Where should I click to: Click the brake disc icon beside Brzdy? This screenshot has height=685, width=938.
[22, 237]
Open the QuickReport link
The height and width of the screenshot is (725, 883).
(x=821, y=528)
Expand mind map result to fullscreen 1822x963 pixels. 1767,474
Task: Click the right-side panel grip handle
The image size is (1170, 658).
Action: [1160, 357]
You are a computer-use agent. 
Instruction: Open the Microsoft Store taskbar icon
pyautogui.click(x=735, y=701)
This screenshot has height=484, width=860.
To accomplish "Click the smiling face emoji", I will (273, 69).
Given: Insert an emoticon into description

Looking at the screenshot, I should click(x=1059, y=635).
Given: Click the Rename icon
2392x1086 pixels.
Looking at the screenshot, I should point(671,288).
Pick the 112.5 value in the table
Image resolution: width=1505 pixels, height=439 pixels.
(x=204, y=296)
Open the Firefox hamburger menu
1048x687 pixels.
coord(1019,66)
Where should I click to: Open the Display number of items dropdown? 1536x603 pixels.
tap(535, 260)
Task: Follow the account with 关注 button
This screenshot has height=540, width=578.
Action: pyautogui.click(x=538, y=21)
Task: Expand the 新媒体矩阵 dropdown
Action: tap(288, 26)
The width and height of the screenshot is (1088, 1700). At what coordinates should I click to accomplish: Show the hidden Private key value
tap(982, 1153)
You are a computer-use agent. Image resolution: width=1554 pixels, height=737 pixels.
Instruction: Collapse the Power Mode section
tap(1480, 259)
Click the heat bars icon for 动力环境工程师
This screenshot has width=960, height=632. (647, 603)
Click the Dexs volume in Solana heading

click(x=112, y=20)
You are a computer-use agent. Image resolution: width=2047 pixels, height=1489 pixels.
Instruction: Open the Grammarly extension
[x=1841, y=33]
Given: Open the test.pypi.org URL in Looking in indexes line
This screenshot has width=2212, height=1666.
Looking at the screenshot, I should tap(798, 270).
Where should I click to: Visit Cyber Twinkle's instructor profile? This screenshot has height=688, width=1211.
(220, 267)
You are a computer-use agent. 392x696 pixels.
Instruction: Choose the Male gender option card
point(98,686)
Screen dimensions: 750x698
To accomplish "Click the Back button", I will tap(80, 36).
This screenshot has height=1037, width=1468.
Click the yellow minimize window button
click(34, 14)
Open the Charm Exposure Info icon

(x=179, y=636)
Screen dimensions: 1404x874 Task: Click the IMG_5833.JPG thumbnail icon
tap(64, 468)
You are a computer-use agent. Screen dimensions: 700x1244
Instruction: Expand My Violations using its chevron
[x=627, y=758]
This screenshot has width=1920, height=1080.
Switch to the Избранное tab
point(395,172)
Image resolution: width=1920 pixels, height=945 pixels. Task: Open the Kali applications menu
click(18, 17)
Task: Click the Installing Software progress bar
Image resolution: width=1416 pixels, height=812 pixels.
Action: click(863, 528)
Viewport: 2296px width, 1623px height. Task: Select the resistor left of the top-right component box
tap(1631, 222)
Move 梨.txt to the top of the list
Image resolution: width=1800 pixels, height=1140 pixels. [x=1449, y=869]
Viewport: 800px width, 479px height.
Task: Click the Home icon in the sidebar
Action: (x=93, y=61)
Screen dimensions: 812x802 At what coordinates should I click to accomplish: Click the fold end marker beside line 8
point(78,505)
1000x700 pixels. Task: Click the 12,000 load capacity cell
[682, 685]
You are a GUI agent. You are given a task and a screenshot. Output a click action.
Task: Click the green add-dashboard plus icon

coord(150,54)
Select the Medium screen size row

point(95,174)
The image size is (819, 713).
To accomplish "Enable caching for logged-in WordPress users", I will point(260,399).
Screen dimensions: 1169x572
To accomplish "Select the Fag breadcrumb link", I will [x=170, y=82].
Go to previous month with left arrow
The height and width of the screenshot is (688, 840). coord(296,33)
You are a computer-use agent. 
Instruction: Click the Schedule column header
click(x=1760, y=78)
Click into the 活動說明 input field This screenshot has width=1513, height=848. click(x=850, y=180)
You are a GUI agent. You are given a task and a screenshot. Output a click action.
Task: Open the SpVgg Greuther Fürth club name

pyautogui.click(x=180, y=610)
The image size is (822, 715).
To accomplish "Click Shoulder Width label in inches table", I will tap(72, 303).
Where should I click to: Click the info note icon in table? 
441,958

Written problem:
Reproduce every row above word for word, from the first through the last, without changing anything.

Output for this exercise:
Where should I click to: Click the brake disc icon beside Brzdy? This screenshot has height=685, width=938.
[22, 237]
Open the QuickReport link
The height and width of the screenshot is (725, 883).
(x=821, y=528)
Expand mind map result to fullscreen 1822x963 pixels. 1767,474
Task: Click the right-side panel grip handle
The image size is (1170, 658).
Action: [1160, 357]
You are a computer-use agent. 
Instruction: Open the Microsoft Store taskbar icon
pyautogui.click(x=735, y=701)
This screenshot has height=484, width=860.
To accomplish "Click the smiling face emoji", I will (273, 69).
Given: Insert an emoticon into description

Looking at the screenshot, I should click(x=1059, y=635).
Given: Click the Rename icon
2392x1086 pixels.
Looking at the screenshot, I should point(671,288).
Pick the 112.5 value in the table
Image resolution: width=1505 pixels, height=439 pixels.
(x=204, y=296)
Open the Firefox hamburger menu
1048x687 pixels.
coord(1019,66)
Where should I click to: Open the Display number of items dropdown? 1536x603 pixels.
tap(535, 260)
Task: Follow the account with 关注 button
This screenshot has height=540, width=578.
Action: pyautogui.click(x=538, y=21)
Task: Expand the 新媒体矩阵 dropdown
Action: tap(288, 26)
The width and height of the screenshot is (1088, 1700). At what coordinates should I click to accomplish: Show the hidden Private key value
tap(982, 1153)
You are a computer-use agent. Image resolution: width=1554 pixels, height=737 pixels.
Instruction: Collapse the Power Mode section
tap(1480, 259)
Click the heat bars icon for 动力环境工程师
This screenshot has width=960, height=632. (647, 603)
Click the Dexs volume in Solana heading

click(x=112, y=20)
You are a computer-use agent. Image resolution: width=2047 pixels, height=1489 pixels.
Instruction: Open the Grammarly extension
[x=1841, y=33]
Given: Open the test.pypi.org URL in Looking in indexes line
This screenshot has width=2212, height=1666.
Looking at the screenshot, I should tap(798, 270).
Where should I click to: Visit Cyber Twinkle's instructor profile? This screenshot has height=688, width=1211.
(220, 267)
You are a computer-use agent. 392x696 pixels.
Instruction: Choose the Male gender option card
point(98,686)
Screen dimensions: 750x698
To accomplish "Click the Back button", I will tap(80, 36).
This screenshot has height=1037, width=1468.
Click the yellow minimize window button
click(34, 14)
Open the Charm Exposure Info icon

(x=179, y=636)
Screen dimensions: 1404x874 Task: Click the IMG_5833.JPG thumbnail icon
tap(64, 468)
You are a computer-use agent. Screen dimensions: 700x1244
Instruction: Expand My Violations using its chevron
[x=627, y=758]
This screenshot has width=1920, height=1080.
Switch to the Избранное tab
point(395,172)
Image resolution: width=1920 pixels, height=945 pixels. Task: Open the Kali applications menu
click(18, 17)
Task: Click the Installing Software progress bar
Image resolution: width=1416 pixels, height=812 pixels.
Action: click(863, 528)
Viewport: 2296px width, 1623px height. Task: Select the resistor left of the top-right component box
tap(1631, 222)
Move 梨.txt to the top of the list
Image resolution: width=1800 pixels, height=1140 pixels. [x=1449, y=869]
Viewport: 800px width, 479px height.
Task: Click the Home icon in the sidebar
Action: (x=93, y=61)
Screen dimensions: 812x802 At what coordinates should I click to accomplish: Click the fold end marker beside line 8
point(78,505)
1000x700 pixels. Task: Click the 12,000 load capacity cell
[682, 685]
You are a GUI agent. You are given a task and a screenshot. Output a click action.
Task: Click the green add-dashboard plus icon

coord(150,54)
Select the Medium screen size row

point(95,174)
The image size is (819, 713).
To accomplish "Enable caching for logged-in WordPress users", I will point(260,399).
Screen dimensions: 1169x572
To accomplish "Select the Fag breadcrumb link", I will [x=170, y=82].
Go to previous month with left arrow
The height and width of the screenshot is (688, 840). coord(296,33)
You are a computer-use agent. 
Instruction: Click the Schedule column header
click(x=1760, y=78)
Click into the 活動說明 input field This screenshot has width=1513, height=848. click(x=850, y=180)
You are a GUI agent. You are given a task and a screenshot. Output a click action.
Task: Open the SpVgg Greuther Fürth club name

pyautogui.click(x=180, y=610)
The image size is (822, 715).
To accomplish "Click Shoulder Width label in inches table", I will tap(72, 303).
Where should I click to: Click the info note icon in table? 
441,958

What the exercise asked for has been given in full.